September 7, 2018 GMT

NEW ORLEANS (AP) — Louisiana’s Supreme Court has overturned the first-degree murder conviction and death sentence of a man who prosecutors say lured a 12-year-old boy to his death in 2010 by sending text messages in which he pretended to be a teenage girl.

The court said Friday that Brian Douglas Horn’s rights were violated when his lawyer conceded at the 2014 first-degree murder trial that Horn killed Justin Bloxom in DeSoto Parish.

According to the court record, the defense lawyer suggested that jurors find Horn guilty of manslaughter or second-degree murder, neither of which carries a death sentence.
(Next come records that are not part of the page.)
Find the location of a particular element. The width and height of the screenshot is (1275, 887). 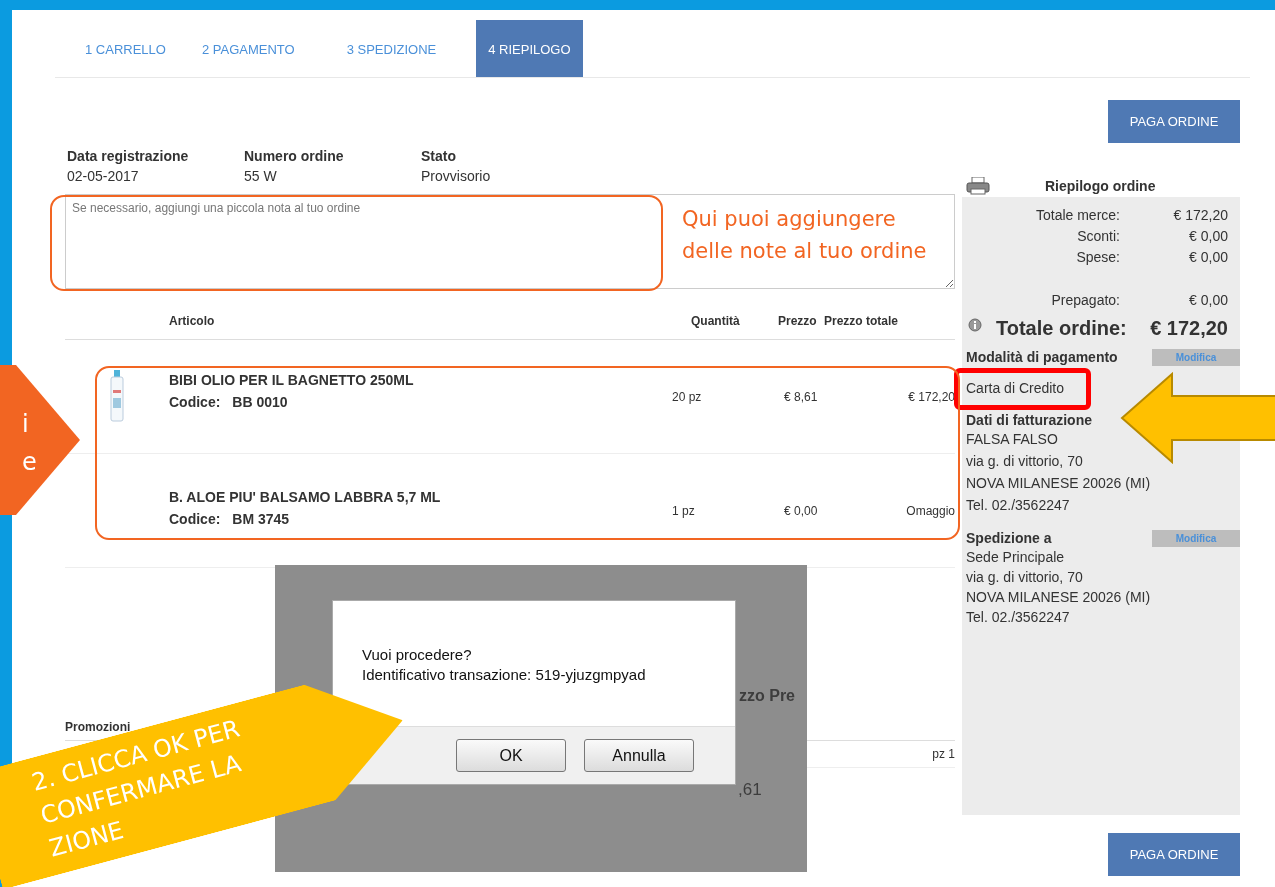

info-label: Data registrazione is located at coordinates (128, 156).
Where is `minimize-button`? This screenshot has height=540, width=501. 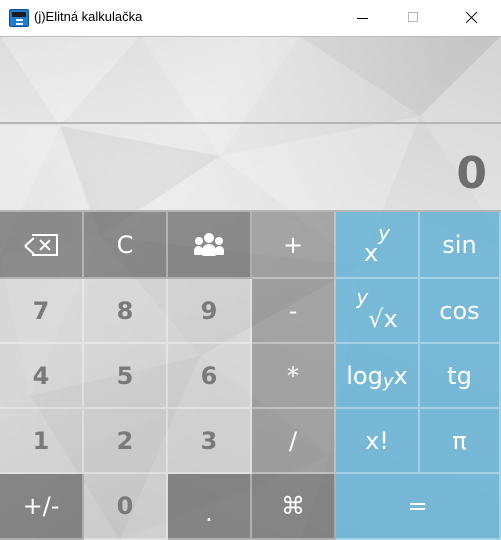
minimize-button is located at coordinates (363, 18).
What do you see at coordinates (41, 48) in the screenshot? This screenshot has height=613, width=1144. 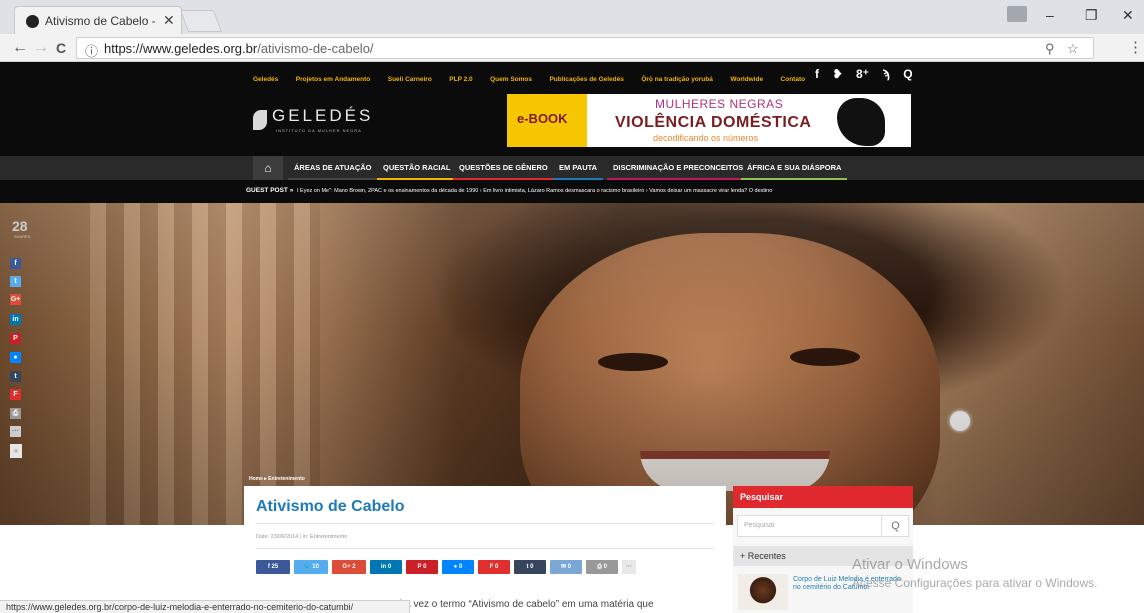 I see `forward-arrow-icon: →` at bounding box center [41, 48].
Horn objected to this strategy, the court said.

ADVERTISEMENT

The justices cited a recent U.S. Supreme Court decision in another Louisiana case: a 6-3 ruling in favor of then-death row inmate Robert McCoy, who had repeatedly objected to his lawyer’s decision to concede that McCoy killed two people in 2008.

Louisiana Chief Justice Bernette Johnson wrote Friday’s unanimous state Supreme Court ruling, noting the McCoy case.

“While conceding guilt in the hope of avoiding a death sentence may be a reasonable strategic decision in some case, the decision to do so belongs to the defendant,” she wrote.

Prosecutors said Bloxom was lured away from a friend’s house on March 29, 2010, with text messages purportedly from a 14-year-old girl seeking a sexual encounter and saying she would send a taxi for him. In reality, prosecutors said, the messages were from the driver of the taxi, Horn. The boy’s body was found later in a shallow pool of water near a highway. A coroner said he had been smothered.

Friday’s ruling said the defense attorney conceded at trial that Horn killed Bloxom and that he molested or attempted to molest the boy. Horn disagreed with that strategy and made it known to the district judge before and during the trial, the ruling said.